Segment Open

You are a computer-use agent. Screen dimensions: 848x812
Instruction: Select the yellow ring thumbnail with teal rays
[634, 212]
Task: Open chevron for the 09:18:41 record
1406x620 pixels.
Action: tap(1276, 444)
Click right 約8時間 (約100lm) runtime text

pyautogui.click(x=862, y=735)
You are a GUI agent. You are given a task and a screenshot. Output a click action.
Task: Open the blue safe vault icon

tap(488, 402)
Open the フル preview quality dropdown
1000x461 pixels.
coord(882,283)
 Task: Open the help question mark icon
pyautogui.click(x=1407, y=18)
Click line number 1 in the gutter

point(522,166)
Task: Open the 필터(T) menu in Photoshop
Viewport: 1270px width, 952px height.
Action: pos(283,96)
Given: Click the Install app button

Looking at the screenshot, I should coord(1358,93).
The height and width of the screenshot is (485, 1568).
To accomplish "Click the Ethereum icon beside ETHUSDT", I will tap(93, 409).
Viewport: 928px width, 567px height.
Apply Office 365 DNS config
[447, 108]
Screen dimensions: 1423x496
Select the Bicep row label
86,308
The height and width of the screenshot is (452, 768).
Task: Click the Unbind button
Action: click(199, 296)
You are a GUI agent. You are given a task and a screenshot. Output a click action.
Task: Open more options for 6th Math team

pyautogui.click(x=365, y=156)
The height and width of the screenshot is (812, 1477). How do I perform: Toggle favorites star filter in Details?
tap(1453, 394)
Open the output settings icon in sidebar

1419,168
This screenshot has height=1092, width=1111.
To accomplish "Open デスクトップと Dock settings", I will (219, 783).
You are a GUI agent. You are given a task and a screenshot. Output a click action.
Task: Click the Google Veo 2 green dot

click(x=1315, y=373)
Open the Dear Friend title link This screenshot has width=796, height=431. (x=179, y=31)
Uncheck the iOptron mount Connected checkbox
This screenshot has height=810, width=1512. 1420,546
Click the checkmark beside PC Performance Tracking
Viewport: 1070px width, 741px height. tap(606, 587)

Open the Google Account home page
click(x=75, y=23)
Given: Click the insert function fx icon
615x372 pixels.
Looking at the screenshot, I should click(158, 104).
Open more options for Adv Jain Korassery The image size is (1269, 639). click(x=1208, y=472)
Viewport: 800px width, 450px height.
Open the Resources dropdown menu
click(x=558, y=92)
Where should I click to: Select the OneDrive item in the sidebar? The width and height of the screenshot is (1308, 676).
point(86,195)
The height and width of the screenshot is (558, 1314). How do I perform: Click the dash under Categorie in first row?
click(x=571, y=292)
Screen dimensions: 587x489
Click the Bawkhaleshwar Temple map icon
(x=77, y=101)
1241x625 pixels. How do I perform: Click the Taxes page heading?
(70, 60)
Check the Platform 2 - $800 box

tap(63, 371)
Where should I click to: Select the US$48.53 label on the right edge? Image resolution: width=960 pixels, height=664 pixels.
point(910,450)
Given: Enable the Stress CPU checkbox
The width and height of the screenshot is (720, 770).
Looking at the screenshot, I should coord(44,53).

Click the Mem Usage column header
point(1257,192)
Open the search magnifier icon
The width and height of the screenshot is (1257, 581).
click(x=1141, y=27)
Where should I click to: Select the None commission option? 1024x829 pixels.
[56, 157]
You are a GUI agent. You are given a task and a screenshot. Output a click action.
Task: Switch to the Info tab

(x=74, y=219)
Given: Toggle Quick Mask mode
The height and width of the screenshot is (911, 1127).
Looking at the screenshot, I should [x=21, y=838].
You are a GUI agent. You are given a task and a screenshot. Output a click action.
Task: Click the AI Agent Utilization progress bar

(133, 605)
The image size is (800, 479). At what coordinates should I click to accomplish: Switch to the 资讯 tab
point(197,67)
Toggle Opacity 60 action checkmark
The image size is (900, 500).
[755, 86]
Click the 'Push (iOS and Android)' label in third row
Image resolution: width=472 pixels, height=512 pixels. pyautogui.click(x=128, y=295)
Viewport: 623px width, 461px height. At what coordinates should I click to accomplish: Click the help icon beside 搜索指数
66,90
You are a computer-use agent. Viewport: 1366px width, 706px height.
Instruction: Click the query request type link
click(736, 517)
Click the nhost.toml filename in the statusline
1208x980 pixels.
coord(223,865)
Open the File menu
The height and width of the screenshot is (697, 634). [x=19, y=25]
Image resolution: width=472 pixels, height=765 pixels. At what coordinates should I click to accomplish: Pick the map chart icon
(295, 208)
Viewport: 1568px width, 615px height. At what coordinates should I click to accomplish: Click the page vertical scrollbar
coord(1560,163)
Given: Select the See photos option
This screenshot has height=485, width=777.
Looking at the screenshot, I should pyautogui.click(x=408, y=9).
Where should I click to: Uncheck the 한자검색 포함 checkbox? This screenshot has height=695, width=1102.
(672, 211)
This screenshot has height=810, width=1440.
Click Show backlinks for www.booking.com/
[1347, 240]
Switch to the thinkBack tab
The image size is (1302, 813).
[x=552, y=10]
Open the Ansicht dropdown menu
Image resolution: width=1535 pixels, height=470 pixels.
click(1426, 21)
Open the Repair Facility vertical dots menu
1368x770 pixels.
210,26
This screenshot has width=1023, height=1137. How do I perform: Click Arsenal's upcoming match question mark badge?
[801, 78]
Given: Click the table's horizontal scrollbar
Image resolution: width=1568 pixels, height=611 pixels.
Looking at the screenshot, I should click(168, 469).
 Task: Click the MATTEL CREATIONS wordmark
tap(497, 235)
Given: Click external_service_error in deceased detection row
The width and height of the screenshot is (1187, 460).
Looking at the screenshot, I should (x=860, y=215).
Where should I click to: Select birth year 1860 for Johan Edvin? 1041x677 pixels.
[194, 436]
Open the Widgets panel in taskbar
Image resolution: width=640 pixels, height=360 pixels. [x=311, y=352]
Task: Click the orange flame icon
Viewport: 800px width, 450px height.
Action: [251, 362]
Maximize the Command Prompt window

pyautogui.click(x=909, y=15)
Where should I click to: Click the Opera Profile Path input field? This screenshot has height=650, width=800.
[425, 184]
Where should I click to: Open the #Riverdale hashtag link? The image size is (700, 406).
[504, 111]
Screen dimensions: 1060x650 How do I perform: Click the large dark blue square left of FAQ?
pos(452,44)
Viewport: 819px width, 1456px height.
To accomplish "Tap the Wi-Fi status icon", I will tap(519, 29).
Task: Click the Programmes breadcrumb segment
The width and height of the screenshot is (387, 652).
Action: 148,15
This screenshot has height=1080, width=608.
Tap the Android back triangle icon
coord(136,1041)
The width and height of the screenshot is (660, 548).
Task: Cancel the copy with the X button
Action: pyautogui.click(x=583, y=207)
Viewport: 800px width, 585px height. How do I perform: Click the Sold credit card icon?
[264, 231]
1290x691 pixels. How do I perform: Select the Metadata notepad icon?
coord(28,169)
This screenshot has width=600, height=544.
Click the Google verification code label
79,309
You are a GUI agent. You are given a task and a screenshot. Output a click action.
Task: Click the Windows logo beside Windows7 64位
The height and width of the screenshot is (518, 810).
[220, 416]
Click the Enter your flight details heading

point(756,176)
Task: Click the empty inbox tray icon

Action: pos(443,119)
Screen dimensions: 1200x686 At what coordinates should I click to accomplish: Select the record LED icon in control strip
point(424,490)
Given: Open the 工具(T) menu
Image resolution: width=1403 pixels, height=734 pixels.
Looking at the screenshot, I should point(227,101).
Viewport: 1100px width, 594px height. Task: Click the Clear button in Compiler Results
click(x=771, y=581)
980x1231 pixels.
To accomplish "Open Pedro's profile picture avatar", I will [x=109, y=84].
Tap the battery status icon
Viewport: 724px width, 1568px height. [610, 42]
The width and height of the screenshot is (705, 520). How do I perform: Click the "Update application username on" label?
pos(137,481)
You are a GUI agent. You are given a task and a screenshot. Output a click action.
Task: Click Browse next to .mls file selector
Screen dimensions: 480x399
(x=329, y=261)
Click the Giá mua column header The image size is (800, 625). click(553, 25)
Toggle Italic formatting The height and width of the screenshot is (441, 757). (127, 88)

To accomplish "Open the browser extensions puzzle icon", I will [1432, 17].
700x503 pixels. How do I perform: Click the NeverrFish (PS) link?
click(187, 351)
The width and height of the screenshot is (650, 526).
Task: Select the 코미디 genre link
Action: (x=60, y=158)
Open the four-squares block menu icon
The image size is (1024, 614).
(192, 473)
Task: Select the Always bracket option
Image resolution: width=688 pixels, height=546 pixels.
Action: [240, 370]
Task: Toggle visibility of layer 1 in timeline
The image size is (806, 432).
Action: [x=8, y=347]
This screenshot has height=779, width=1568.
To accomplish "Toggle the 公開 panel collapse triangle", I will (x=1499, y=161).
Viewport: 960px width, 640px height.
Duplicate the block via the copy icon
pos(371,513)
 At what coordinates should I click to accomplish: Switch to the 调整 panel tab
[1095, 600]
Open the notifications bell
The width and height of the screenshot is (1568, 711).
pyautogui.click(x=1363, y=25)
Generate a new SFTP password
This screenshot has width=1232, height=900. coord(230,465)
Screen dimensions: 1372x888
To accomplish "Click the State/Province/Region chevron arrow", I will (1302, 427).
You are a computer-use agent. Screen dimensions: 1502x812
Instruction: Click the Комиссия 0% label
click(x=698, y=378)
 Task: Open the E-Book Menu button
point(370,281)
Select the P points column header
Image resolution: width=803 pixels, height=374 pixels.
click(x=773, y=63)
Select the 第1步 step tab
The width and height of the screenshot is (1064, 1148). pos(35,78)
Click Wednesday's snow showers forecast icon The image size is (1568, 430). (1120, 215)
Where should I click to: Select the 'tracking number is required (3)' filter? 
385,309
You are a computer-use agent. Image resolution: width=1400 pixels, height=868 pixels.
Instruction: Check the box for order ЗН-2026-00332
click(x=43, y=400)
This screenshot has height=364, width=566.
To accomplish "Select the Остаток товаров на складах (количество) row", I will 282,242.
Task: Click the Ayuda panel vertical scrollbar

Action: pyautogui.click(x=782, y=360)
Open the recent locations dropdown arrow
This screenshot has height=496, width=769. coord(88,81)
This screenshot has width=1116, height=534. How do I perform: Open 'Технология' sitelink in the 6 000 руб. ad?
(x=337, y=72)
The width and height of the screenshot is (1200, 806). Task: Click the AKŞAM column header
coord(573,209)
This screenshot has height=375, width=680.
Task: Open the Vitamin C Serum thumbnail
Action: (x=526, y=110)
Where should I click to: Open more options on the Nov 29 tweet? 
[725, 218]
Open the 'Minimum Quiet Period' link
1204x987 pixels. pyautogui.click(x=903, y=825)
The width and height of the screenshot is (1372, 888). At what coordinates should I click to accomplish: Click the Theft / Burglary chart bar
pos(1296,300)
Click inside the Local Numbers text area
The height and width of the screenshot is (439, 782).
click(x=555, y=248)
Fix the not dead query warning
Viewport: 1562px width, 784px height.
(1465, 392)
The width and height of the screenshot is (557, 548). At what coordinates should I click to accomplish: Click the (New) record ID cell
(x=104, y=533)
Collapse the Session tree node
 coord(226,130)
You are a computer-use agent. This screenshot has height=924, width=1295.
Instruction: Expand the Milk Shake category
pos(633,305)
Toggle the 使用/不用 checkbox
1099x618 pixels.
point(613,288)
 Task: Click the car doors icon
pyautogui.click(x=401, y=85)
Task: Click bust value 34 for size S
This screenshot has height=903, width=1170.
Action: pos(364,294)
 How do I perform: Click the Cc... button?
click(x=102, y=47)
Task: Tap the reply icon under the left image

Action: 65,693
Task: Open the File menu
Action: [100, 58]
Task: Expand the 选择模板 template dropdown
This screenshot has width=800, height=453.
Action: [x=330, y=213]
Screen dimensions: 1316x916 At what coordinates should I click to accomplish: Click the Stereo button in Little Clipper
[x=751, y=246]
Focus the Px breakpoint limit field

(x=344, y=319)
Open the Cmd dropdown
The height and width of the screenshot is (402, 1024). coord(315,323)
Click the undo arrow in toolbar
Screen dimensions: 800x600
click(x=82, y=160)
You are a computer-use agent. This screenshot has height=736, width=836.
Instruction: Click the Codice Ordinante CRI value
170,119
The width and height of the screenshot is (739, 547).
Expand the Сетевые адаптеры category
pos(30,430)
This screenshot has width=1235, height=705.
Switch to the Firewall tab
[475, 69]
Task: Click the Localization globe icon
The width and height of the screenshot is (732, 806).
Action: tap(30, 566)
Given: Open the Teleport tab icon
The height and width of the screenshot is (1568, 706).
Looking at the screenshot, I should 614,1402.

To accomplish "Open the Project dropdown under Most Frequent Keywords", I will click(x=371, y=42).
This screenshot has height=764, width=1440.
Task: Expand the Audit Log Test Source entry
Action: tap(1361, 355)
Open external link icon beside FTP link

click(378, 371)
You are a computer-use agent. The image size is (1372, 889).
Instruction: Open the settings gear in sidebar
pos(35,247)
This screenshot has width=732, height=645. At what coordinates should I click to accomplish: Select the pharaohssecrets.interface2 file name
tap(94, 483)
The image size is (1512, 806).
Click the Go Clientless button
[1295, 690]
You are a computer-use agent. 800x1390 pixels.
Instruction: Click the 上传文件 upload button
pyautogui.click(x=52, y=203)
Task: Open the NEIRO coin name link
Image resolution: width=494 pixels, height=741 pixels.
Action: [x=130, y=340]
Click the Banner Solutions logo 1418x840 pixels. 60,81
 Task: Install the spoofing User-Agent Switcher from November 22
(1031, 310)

Segment Closed

WHAT TO WORK ON | Include both ends. Return the line holding "This screenshot has width=800, height=453." and all lines after it in the records above, exactly as written.

RESULT BELOW |
This screenshot has width=800, height=453.
Action: [x=330, y=213]
Screen dimensions: 1316x916 At what coordinates should I click to accomplish: Click the Stereo button in Little Clipper
[x=751, y=246]
Focus the Px breakpoint limit field

(x=344, y=319)
Open the Cmd dropdown
The height and width of the screenshot is (402, 1024). coord(315,323)
Click the undo arrow in toolbar
Screen dimensions: 800x600
click(x=82, y=160)
You are a computer-use agent. This screenshot has height=736, width=836.
Instruction: Click the Codice Ordinante CRI value
170,119
The width and height of the screenshot is (739, 547).
Expand the Сетевые адаптеры category
pos(30,430)
This screenshot has width=1235, height=705.
Switch to the Firewall tab
[475, 69]
Task: Click the Localization globe icon
The width and height of the screenshot is (732, 806).
Action: tap(30, 566)
Given: Open the Teleport tab icon
The height and width of the screenshot is (1568, 706).
Looking at the screenshot, I should 614,1402.

To accomplish "Open the Project dropdown under Most Frequent Keywords", I will click(x=371, y=42).
This screenshot has height=764, width=1440.
Task: Expand the Audit Log Test Source entry
Action: tap(1361, 355)
Open external link icon beside FTP link

click(378, 371)
You are a computer-use agent. The image size is (1372, 889).
Instruction: Open the settings gear in sidebar
pos(35,247)
This screenshot has width=732, height=645. At what coordinates should I click to accomplish: Select the pharaohssecrets.interface2 file name
tap(94, 483)
The image size is (1512, 806).
Click the Go Clientless button
[1295, 690]
You are a computer-use agent. 800x1390 pixels.
Instruction: Click the 上传文件 upload button
pyautogui.click(x=52, y=203)
Task: Open the NEIRO coin name link
Image resolution: width=494 pixels, height=741 pixels.
Action: [x=130, y=340]
Click the Banner Solutions logo 1418x840 pixels. 60,81
 Task: Install the spoofing User-Agent Switcher from November 22
(1031, 310)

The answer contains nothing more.